◆ **PASSAGE TO READ**:
##########

VICKSBURG, MISS., May 20, 1865.

(Received 1. 30 a. m. 24th.)

ADJUTANT-GENERAL U. S. ARMY:

I respectfully tender my resignation as major-general of volunteers, and request a leave of absence of thirty days as major of engineers, to enable me to attend to my private affairs. The position of my command, the breaking up of the Confederate Government, and consequent reduction of our forces, will prevent the slightest objection being raised to the acceptance of my resignation. In addition I have to say that from constant exertion in the field since the beginning of the rebellion, I have become much exhausted, and feel unable to properly continue on duty in this hot and debilitating climate without some relaxation.

G. K. WARREN,

Major of Engineer and Major-General.

[Indorsement.]

HDQRS. ARMY AND DIVISION OF WEST MISSISSIPPI,

Mobile, May 20, 1865.

Approved and respectfully forwarded.

E. R. S. CANBY,

Major-General, Commanding.

HDQRS. ARMY AND DIVISION OF WEST MISSISSIPPI,

Mobile, Ala., May 20, 1865.

##########

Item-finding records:
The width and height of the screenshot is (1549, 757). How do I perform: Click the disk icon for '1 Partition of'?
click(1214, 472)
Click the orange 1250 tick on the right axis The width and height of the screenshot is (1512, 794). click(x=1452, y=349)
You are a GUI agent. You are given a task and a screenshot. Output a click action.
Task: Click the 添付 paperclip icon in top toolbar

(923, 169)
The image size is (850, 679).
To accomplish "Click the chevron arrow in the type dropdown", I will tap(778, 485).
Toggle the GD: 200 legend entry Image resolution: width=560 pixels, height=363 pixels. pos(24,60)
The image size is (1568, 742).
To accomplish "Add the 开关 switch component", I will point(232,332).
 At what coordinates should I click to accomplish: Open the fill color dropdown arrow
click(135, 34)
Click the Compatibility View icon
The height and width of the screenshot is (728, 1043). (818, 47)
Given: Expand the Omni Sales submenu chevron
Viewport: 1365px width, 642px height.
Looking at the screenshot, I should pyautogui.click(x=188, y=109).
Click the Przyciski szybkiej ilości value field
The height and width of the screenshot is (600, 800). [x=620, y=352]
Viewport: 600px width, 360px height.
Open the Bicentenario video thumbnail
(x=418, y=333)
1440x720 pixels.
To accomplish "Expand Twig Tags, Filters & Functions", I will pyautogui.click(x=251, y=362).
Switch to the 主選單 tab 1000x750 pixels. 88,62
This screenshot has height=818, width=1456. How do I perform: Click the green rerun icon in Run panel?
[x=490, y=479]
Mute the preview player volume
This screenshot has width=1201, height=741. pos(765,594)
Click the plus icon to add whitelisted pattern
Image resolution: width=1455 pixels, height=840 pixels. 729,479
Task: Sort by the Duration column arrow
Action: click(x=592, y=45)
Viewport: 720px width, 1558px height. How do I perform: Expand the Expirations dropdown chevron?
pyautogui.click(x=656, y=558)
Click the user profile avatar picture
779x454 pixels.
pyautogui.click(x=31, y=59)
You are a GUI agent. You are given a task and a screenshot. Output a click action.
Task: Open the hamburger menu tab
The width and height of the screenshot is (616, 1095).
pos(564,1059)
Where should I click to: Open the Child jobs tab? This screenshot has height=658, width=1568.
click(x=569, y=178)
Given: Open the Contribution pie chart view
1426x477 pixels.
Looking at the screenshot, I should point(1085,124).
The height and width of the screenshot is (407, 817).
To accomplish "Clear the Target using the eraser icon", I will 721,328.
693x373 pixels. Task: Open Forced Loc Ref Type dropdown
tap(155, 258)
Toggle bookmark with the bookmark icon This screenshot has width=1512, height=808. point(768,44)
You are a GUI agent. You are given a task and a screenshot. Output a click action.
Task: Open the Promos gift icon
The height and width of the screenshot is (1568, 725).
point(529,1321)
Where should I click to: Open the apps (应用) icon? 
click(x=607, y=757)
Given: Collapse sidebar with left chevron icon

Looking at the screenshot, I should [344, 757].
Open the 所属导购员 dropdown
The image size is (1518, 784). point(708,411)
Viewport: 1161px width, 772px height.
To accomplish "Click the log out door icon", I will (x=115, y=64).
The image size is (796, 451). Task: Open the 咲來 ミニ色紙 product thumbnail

##########

◆ **JOB 1**: In one to three sentences, explain why the resignation letter says there will be no objection to accepting Warren's resignation.
◆ **JOB 2**: Print the part of the resignation letter starting at "Major of Engineer and" and ending at "Major-General, Commanding.".
The records have no connection to the resignation letter.

◆ **CORRECT ANSWER 1**: The letter says the position of Warren's command, the breaking up of the Confederate Government, and the resulting reduction of "our forces" will prevent the slightest objection to accepting his resignation.

◆ **CORRECT ANSWER 2**:
Major of Engineer and Major-General.

[Indorsement.]

HDQRS. ARMY AND DIVISION OF WEST MISSISSIPPI,

Mobile, May 20, 1865.

Approved and respectfully forwarded.

E. R. S. CANBY,

Major-General, Commanding.